La notizia che alcuni Comuni del modenese e del reggiano hanno sollevato il problema dei fondi del PNRR non utilizzati a causa dei ritardi dovuti a varie imprevisti, richiama alla mente la situazione di Sasso Marconi dove due importanti interventi, quello della realizzazione del nuovo polo scolastico e quello residenziale PINQuA di Borgonuovo, ancora segnano il passo e certamente non si realizzeranno nei tempi privisti dalla concessione.
Su ANSA si legge:
"C'è il
timore di perdere l'opportunità del Pnrr".
A lanciare l'allarme sono i sindaci di Pavullo nel
Frignano (Modena) e di San Polo d'Enza (Reggio Emilia), tra Comuni italiani ad
aver aderito ai bandi finanziati dal Pnrr per progetti di edilizia scolastica.
Allo scadere delle tempistiche prestabilite dal piano
(primavera 2026) i lavori procedono a rilento in entrambi i casi: "Abbiamo
solo le fondamenta, ci vorrebbe un miracolo per avere la scuola entro
giugno", avvisa Davide Venturelli, primo cittadino di Pavullo. Qui la
nuova scuola media Raimondo Montecuccoli dovrebbe sorgere in via Braglia grazie
a un finanziamento totale di circa 14 milioni, di cui 11,2 provenienti dal
Pnrr. Ma la ditta costruttrice selezionata dall'agenzia statale Invitalia
"fin da subito non ha rispettato i tempi e questo ha innescato i primi
ritardi", spiega Venturelli. Ora il rischio è che, con lo scadere dei
tempi, "arrivi la sospensione dei lavori. Noi, come Comune, non abbiamo
neanche lontanamente le risorse per completare l'opera", conclude.

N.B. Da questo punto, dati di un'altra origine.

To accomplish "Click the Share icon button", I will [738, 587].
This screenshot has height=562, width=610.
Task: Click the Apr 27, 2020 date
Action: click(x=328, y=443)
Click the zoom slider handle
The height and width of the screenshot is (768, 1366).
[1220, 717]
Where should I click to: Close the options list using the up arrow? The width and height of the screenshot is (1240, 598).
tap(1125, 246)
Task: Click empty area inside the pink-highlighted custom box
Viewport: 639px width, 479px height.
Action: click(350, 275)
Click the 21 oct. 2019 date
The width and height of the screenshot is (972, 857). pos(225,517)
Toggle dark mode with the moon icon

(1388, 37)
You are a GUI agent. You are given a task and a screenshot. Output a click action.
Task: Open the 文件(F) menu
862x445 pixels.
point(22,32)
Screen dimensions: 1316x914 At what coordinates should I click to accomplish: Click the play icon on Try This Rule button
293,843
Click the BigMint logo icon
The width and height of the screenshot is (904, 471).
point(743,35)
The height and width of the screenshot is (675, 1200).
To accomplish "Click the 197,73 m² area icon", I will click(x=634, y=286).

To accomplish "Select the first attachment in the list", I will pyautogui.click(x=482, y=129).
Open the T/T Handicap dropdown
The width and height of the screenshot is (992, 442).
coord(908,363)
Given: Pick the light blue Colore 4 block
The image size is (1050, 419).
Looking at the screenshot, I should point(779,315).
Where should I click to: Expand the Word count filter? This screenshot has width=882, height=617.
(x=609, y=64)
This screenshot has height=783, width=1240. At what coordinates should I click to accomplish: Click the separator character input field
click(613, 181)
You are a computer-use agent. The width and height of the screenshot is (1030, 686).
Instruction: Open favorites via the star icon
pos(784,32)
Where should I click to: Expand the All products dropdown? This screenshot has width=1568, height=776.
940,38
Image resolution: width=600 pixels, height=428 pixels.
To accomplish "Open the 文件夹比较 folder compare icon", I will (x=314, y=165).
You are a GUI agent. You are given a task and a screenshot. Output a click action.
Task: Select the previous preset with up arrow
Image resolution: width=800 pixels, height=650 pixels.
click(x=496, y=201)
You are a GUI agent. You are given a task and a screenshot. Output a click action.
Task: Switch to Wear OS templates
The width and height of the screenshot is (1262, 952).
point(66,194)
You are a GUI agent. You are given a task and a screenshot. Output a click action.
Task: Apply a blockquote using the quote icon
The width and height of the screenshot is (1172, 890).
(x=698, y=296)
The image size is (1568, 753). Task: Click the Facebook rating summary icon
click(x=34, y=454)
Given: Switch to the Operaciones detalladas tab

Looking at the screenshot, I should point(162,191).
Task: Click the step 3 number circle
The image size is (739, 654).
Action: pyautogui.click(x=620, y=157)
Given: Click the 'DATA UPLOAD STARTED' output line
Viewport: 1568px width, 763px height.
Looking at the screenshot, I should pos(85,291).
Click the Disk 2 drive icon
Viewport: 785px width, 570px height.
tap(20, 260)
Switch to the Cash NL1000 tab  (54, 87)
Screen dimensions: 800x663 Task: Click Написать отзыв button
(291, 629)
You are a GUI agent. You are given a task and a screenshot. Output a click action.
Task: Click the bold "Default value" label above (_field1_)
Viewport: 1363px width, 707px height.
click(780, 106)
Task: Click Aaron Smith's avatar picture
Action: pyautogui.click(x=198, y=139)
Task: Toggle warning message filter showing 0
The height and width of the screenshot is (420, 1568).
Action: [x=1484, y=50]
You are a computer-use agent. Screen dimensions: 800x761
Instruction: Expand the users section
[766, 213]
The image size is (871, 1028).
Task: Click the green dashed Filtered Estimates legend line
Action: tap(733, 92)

Una
preoccupazione simile a quella di Franco Palù, sindaco di San Polo d'Enza, dove
grazie a un finanziamento di 5,4 milioni dovrebbe sorgere la nuova scuola
elementare Renzo Pezzani, dopo la demolizione del vecchio edificio. "Al
momento abbiamo una scuola demolita e nessuna scuola elementare", denuncia
Palù. Nel frattempo 11 classi e 300 bambini sono stati dislocati sul
territorio.
La speranza è che queste osservazioni possano portare a una proroga dei tempi.